- **Supplied data**

= = = = =

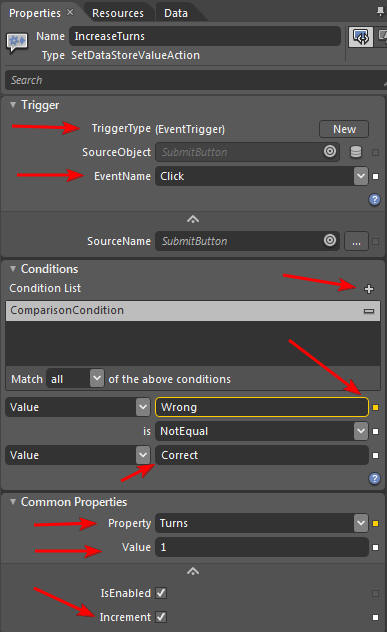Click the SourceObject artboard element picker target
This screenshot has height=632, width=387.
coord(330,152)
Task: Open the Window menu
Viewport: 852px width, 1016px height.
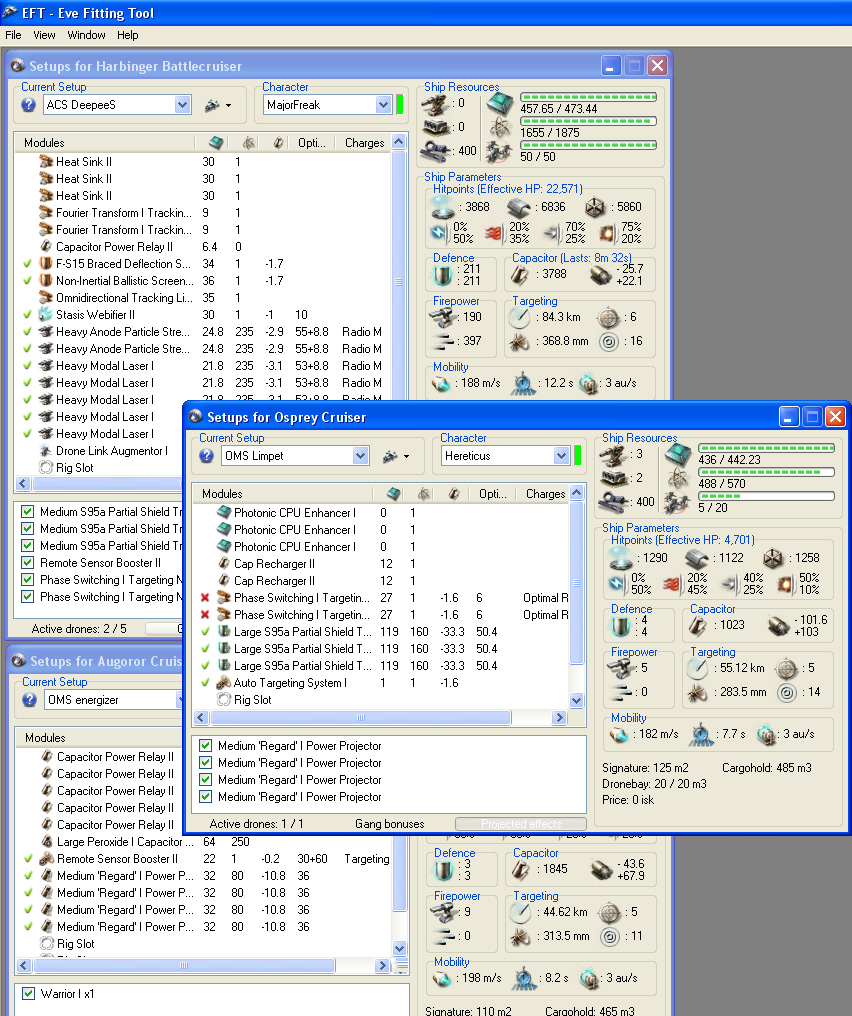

= = = = =

- **Goal of the exercise**
An acceptable answer holds exactly the lines from the one with "Task: Open the Window menu" through the end of the entries above, both ends kept, and no pictures at all.

- **Answer section**
Task: Open the Window menu
Viewport: 852px width, 1016px height.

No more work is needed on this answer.